In general, the Eurovent calculation process
for the definition of the energy label has not undergone significant changes.
The criteria for the calculation of the energy label are still the thermal
efficiency and the pressure drop of heat recovery, the air speed in the
cross-section area of the ventilation unit as well as the efficiency of the
fans in their operating points. The possibility of compensation between the
individual requirements as well as the consideration of different climate zones
remained unchanged. Changes have been implemented regarding the energy
requirements for the achievement of efficiency classes as demonstrated in Table 1.
Table 1. Criteria for the definition of the
Eurovent energy label classes for air handling units.
Class | max. air speed | min. efficiency HRV | max. pressure drop HRV
per airway (Pa) | min. efficiency level |
A+ | 1.4 | 83 | 250 | 64 |
A | 1.6 | 78 | 230 | 62 |
B | 1.8 | 73 | 210 | 60 |
C | 2.0 | 68 | 190 | 57 |
D | 2.2 | 63 | 170 | 52 |
E | – | – | – | – |
For ventilation units of the highest
efficiency class “A+” ambitious criteria apply. It should be noted here that
the required temperature efficiency of at least 83% can no longer be described
in economic terms with all available heat recovery processes. While it can be
realised with rotary heat exchangers and reverse flow exchangers (only in the
lower air flow range), these values cannot be depicted economically with the
heat transfer systems and cross-flow plate heat exchangers with the available
technology today.
The legal minimum efficiency for ventilation
units from 2016, equipped with a heat recovery system (HRE > 63%)

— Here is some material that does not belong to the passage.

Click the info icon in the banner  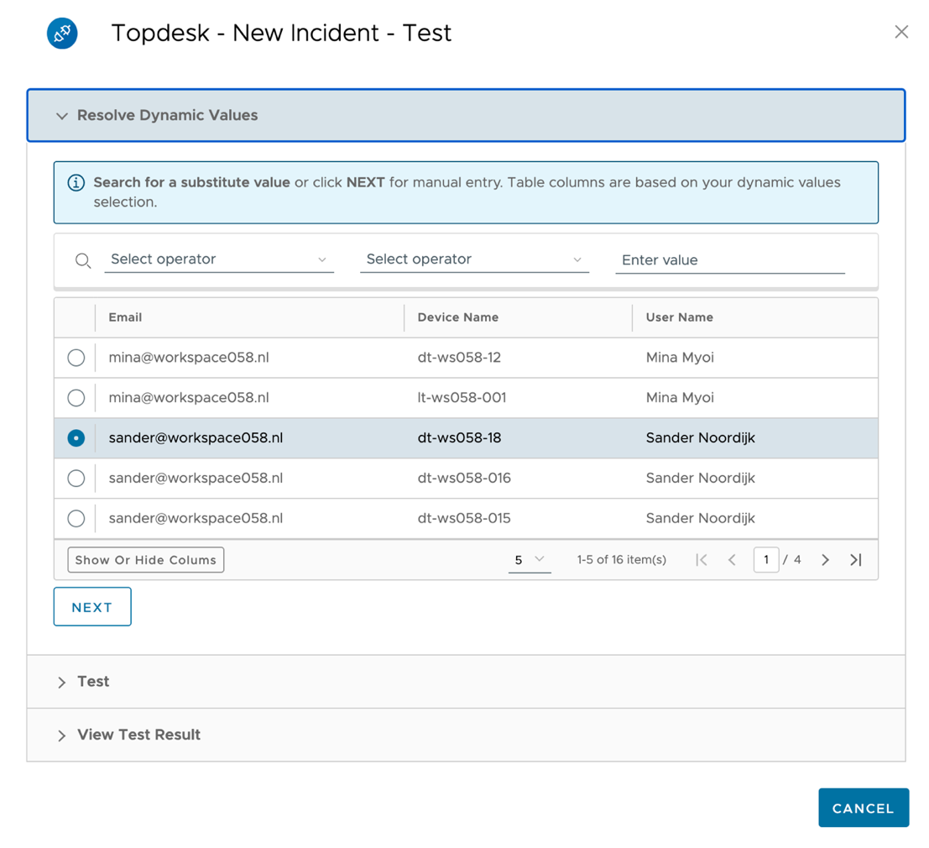pos(76,183)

corresponds approximately to class “D”. Appliances which feature a plate or
rotary heat exchanger according to the Ecodesign Directive (HRE > 67%)
correspond approximately to class “C”. The provision for complying with the
legal minimum Ecodesign requirements is also reviewed by Eurovent during the
annual recertification process.
How can the best way to use an energy label be established for customers or users? The presentation of the energy and eventually economic differences between appliances in single efficiency classes demands a comparison of the life cycle costs, i.e. the calculation of the total operating costs of an air handling unit over a time period of e.g. 5years. Table 2 shows results of such calculations for air handling units of different energy efficiency classes. All appliances have an air supply performance of 14,500 m³/h and operate 5 days a week, 12 h daily (supply air winter = 22 °C, supply air summer = 18 °C). Electricity and thermal energy costs were estimated as follows: Electricity 13 cent/kWh, Heating 0.065 cent/kWh, Cooling 0.040 cent/kWh. The qualities of heat recovery and air supply were changed in air handling units.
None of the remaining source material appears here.